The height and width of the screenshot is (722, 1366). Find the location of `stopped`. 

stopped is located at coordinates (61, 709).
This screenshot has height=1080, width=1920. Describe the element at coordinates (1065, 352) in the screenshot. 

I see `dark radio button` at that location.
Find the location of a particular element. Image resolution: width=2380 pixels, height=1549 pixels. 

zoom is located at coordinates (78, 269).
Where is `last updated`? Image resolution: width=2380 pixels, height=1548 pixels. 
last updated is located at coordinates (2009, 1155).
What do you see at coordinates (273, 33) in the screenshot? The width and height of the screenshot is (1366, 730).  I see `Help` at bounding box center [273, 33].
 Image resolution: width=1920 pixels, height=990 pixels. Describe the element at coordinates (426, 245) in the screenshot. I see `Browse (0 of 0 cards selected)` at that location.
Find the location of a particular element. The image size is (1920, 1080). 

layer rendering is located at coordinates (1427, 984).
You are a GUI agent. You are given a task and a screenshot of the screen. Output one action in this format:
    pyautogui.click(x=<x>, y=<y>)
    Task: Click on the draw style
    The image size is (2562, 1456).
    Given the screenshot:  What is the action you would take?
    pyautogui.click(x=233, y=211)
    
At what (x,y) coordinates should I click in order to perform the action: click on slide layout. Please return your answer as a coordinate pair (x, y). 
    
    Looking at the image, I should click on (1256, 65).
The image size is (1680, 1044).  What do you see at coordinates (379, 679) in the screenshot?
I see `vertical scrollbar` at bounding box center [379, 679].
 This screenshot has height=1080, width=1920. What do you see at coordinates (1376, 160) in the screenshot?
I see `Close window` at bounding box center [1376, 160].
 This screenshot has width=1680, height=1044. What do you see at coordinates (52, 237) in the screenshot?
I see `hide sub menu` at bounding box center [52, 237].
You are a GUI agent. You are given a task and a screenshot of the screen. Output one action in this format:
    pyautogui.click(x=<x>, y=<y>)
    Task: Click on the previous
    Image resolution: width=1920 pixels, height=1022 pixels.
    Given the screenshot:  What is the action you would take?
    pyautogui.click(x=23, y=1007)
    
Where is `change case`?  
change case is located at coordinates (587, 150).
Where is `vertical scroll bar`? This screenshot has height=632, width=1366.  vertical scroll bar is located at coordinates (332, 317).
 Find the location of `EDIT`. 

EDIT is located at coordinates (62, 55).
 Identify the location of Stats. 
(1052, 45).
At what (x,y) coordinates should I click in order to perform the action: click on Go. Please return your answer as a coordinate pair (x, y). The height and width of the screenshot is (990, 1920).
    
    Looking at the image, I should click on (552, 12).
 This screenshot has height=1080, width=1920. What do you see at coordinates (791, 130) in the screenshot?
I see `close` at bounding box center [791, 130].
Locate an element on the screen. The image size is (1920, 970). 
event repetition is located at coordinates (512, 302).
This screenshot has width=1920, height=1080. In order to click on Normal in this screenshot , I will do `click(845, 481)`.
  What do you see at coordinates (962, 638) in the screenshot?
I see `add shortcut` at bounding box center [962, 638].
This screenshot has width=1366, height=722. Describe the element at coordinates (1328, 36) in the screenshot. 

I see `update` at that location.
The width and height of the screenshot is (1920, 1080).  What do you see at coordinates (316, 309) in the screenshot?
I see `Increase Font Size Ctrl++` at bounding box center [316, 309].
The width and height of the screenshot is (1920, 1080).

:::

Task goal => Copy the records above once more, line for line, with no changes.

Answer to the task =>
The height and width of the screenshot is (722, 1366). Find the location of `stopped`. 

stopped is located at coordinates (61, 709).
This screenshot has height=1080, width=1920. Describe the element at coordinates (1065, 352) in the screenshot. 

I see `dark radio button` at that location.
Find the location of a particular element. Image resolution: width=2380 pixels, height=1549 pixels. 

zoom is located at coordinates (78, 269).
Where is `last updated`? Image resolution: width=2380 pixels, height=1548 pixels. 
last updated is located at coordinates (2009, 1155).
What do you see at coordinates (273, 33) in the screenshot? The width and height of the screenshot is (1366, 730).  I see `Help` at bounding box center [273, 33].
 Image resolution: width=1920 pixels, height=990 pixels. Describe the element at coordinates (426, 245) in the screenshot. I see `Browse (0 of 0 cards selected)` at that location.
Find the location of a particular element. The image size is (1920, 1080). 

layer rendering is located at coordinates (1427, 984).
You are a GUI agent. You are given a task and a screenshot of the screen. Output one action in this format:
    pyautogui.click(x=<x>, y=<y>)
    Task: Click on the draw style
    The image size is (2562, 1456).
    Given the screenshot:  What is the action you would take?
    pyautogui.click(x=233, y=211)
    
At what (x,y) coordinates should I click in order to perform the action: click on slide layout. Please return your answer as a coordinate pair (x, y). 
    
    Looking at the image, I should click on (1256, 65).
The image size is (1680, 1044).  What do you see at coordinates (379, 679) in the screenshot?
I see `vertical scrollbar` at bounding box center [379, 679].
 This screenshot has height=1080, width=1920. What do you see at coordinates (1376, 160) in the screenshot?
I see `Close window` at bounding box center [1376, 160].
 This screenshot has width=1680, height=1044. What do you see at coordinates (52, 237) in the screenshot?
I see `hide sub menu` at bounding box center [52, 237].
You are a GUI agent. You are given a task and a screenshot of the screen. Output one action in this format:
    pyautogui.click(x=<x>, y=<y>)
    Task: Click on the previous
    Image resolution: width=1920 pixels, height=1022 pixels.
    Given the screenshot:  What is the action you would take?
    pyautogui.click(x=23, y=1007)
    
Where is `change case`?  
change case is located at coordinates (587, 150).
Where is `vertical scroll bar`? This screenshot has height=632, width=1366.  vertical scroll bar is located at coordinates (332, 317).
 Find the location of `EDIT`. 

EDIT is located at coordinates (62, 55).
 Identify the location of Stats. 
(1052, 45).
At what (x,y) coordinates should I click in order to perform the action: click on Go. Please return your answer as a coordinate pair (x, y). The height and width of the screenshot is (990, 1920).
    
    Looking at the image, I should click on (552, 12).
 This screenshot has height=1080, width=1920. What do you see at coordinates (791, 130) in the screenshot?
I see `close` at bounding box center [791, 130].
Locate an element on the screen. The image size is (1920, 970). 
event repetition is located at coordinates (512, 302).
This screenshot has width=1920, height=1080. In order to click on Normal in this screenshot , I will do `click(845, 481)`.
  What do you see at coordinates (962, 638) in the screenshot?
I see `add shortcut` at bounding box center [962, 638].
This screenshot has width=1366, height=722. Describe the element at coordinates (1328, 36) in the screenshot. 

I see `update` at that location.
The width and height of the screenshot is (1920, 1080).  What do you see at coordinates (316, 309) in the screenshot?
I see `Increase Font Size Ctrl++` at bounding box center [316, 309].
The width and height of the screenshot is (1920, 1080).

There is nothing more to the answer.